## [WHAT IS BEING ASKED]
Turn every line of the entries below into a Markdown table with two columns, Row and Line, where Row holds the line's sequence number and Line holds its text. Omit blank lines.

## [SUPPLIED DATA]
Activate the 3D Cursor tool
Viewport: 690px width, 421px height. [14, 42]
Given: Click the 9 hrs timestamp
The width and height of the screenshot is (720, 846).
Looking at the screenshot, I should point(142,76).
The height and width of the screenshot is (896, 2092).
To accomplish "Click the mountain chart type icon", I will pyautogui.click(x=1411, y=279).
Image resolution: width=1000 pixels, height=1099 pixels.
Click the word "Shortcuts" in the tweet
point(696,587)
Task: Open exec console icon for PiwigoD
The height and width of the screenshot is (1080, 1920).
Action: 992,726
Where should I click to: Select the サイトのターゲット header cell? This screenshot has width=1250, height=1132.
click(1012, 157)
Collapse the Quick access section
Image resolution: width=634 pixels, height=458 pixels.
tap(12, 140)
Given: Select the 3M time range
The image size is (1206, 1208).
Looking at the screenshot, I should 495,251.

## [SOLUTION FOR THIS EXERCISE]
| Row | Line |
|---|---|
| 1 | Activate the 3D Cursor tool |
| 2 | Viewport: 690px width, 421px height. [14, 42] |
| 3 | Given: Click the 9 hrs timestamp |
| 4 | The width and height of the screenshot is (720, 846). |
| 5 | Looking at the screenshot, I should point(142,76). |
| 6 | The height and width of the screenshot is (896, 2092). |
| 7 | To accomplish "Click the mountain chart type icon", I will pyautogui.click(x=1411, y=279). |
| 8 | Image resolution: width=1000 pixels, height=1099 pixels. |
| 9 | Click the word "Shortcuts" in the tweet |
| 10 | point(696,587) |
| 11 | Task: Open exec console icon for PiwigoD |
| 12 | The height and width of the screenshot is (1080, 1920). |
| 13 | Action: 992,726 |
| 14 | Where should I click to: Select the サイトのターゲット header cell? This screenshot has width=1250, height=1132. |
| 15 | click(1012, 157) |
| 16 | Collapse the Quick access section |
| 17 | Image resolution: width=634 pixels, height=458 pixels. |
| 18 | tap(12, 140) |
| 19 | Given: Select the 3M time range |
| 20 | The image size is (1206, 1208). |
| 21 | Looking at the screenshot, I should 495,251. |